■ TASK DETAILS
Repeat exactly, and nothing more, the lines from the one that includes "Where should I" through the final line of the entries; skip the pictures.

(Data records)
*** Begin section ***
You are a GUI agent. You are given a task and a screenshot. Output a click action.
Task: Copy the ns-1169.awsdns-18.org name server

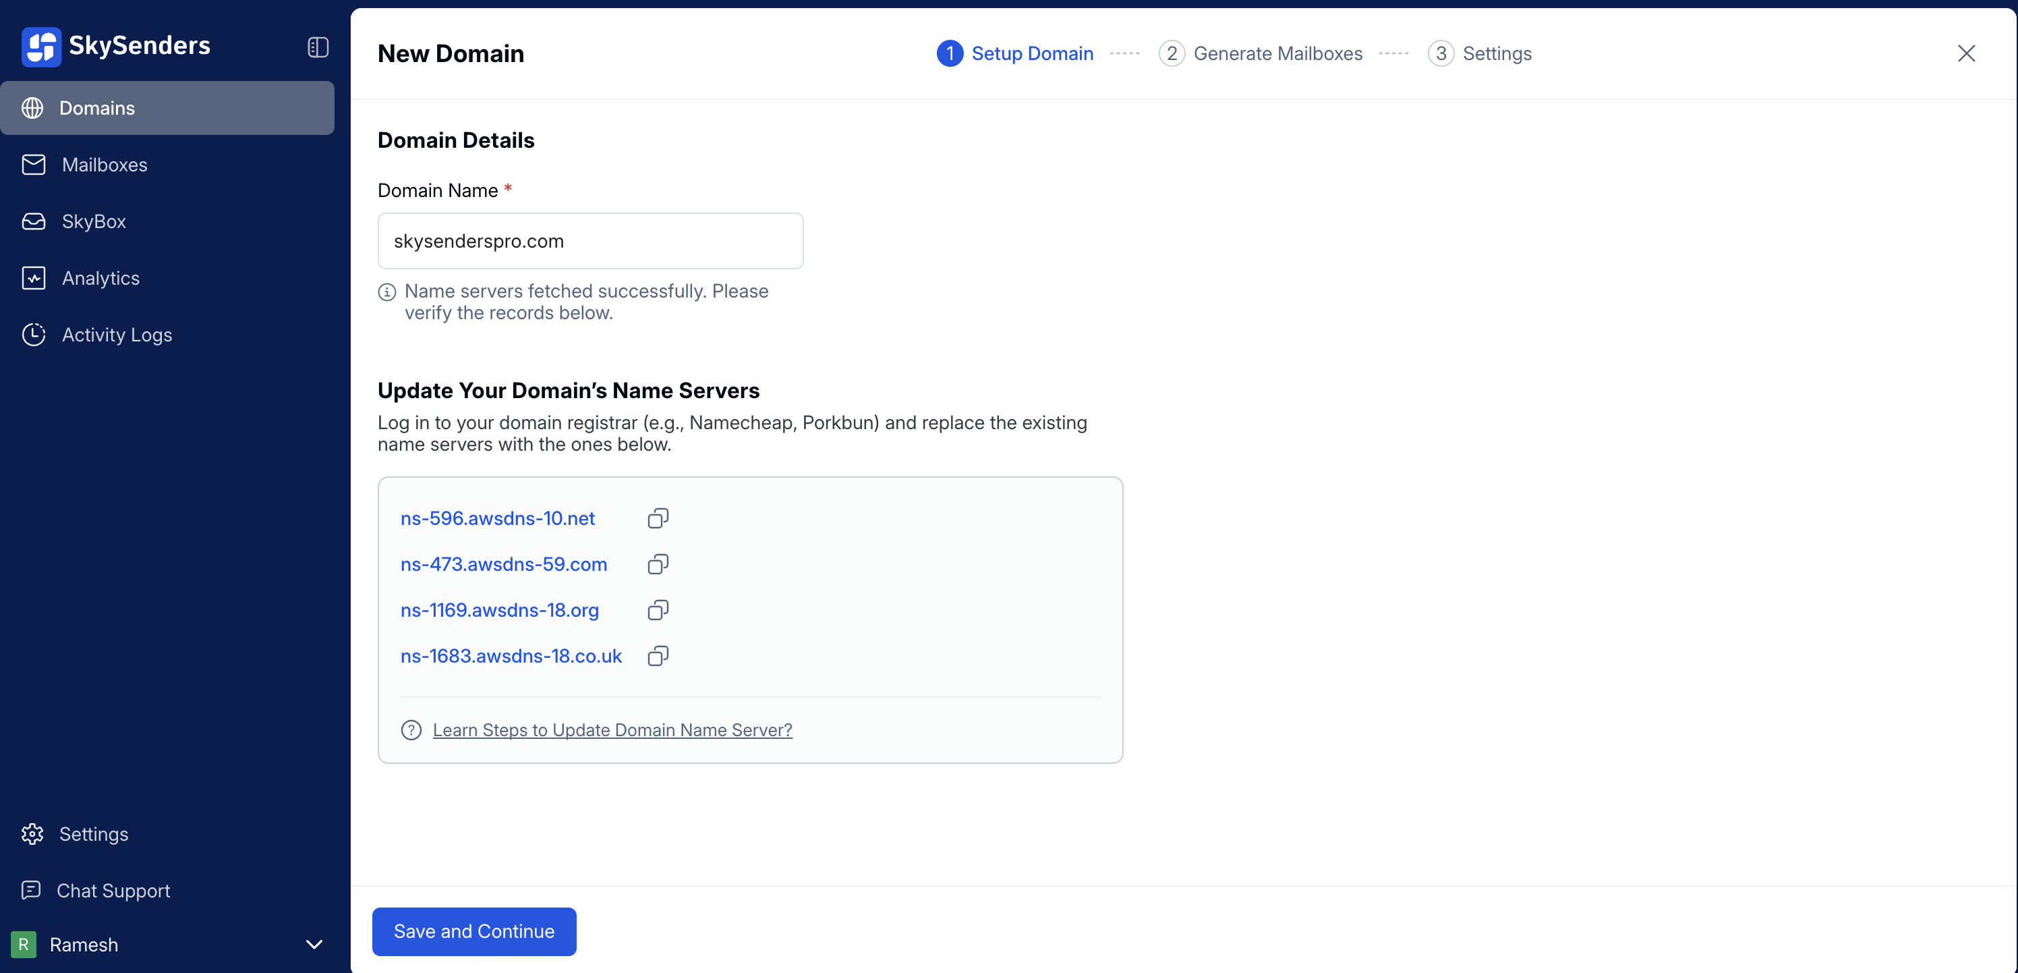pyautogui.click(x=658, y=610)
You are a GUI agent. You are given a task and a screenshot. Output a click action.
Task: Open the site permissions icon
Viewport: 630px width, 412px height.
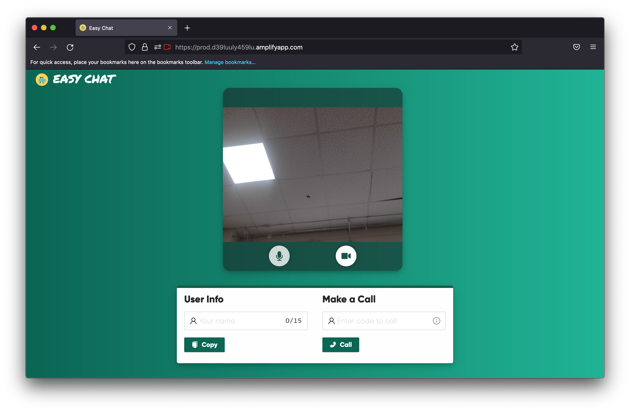coord(158,47)
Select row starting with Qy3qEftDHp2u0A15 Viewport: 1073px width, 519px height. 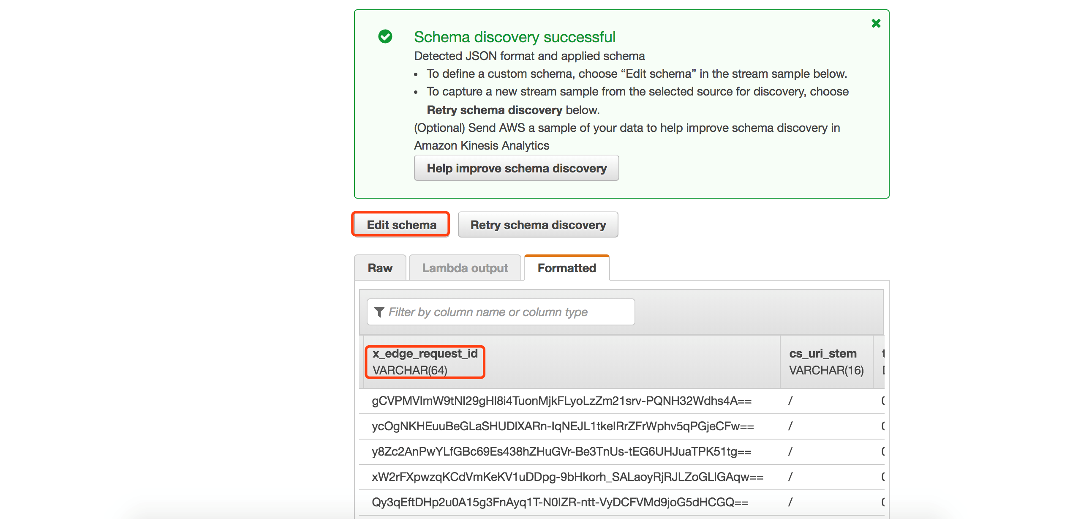tap(560, 502)
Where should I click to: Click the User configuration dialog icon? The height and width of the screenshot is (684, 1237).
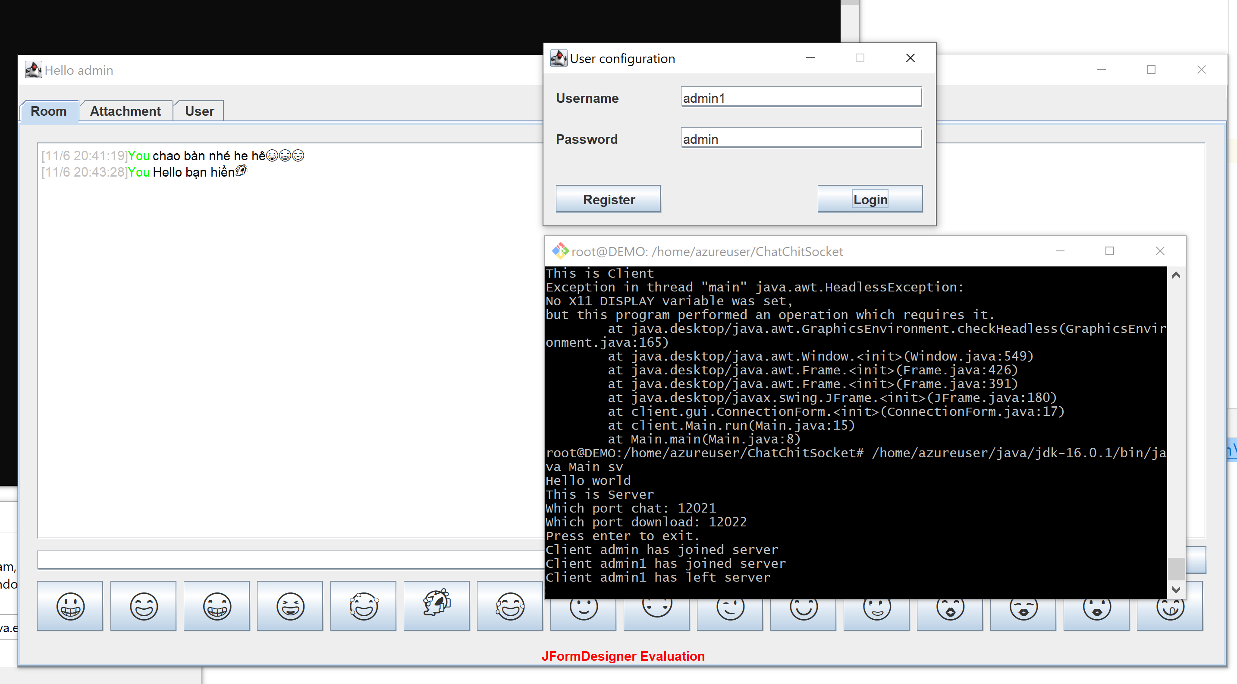point(558,58)
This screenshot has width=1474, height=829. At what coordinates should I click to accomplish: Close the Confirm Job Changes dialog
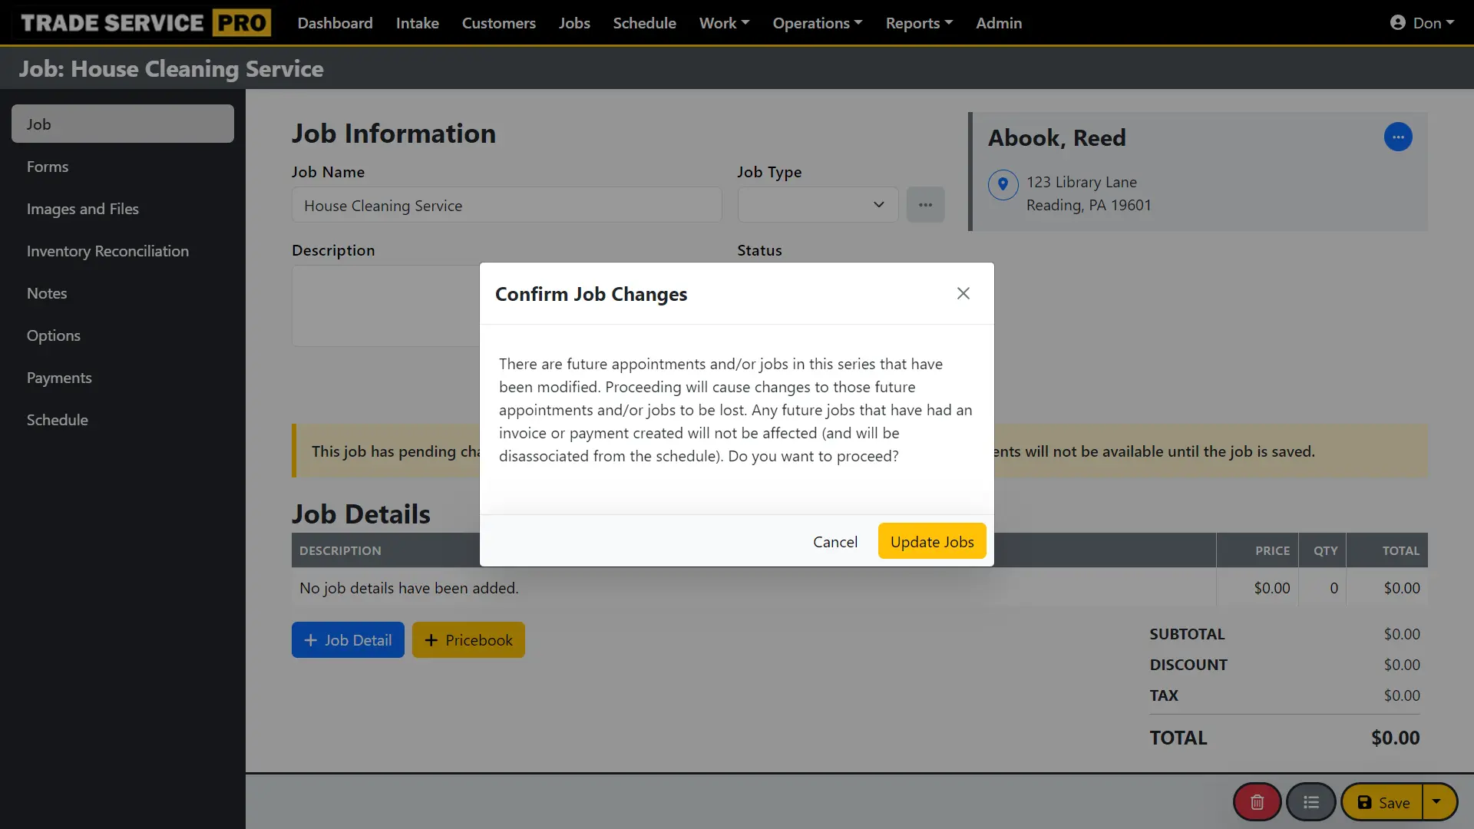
*** End section ***
■ ANSWER TO THE PROBLEM
Where should I click to: Click the User configuration dialog icon? The height and width of the screenshot is (684, 1237).
point(558,58)
This screenshot has width=1474, height=829. At what coordinates should I click to accomplish: Close the Confirm Job Changes dialog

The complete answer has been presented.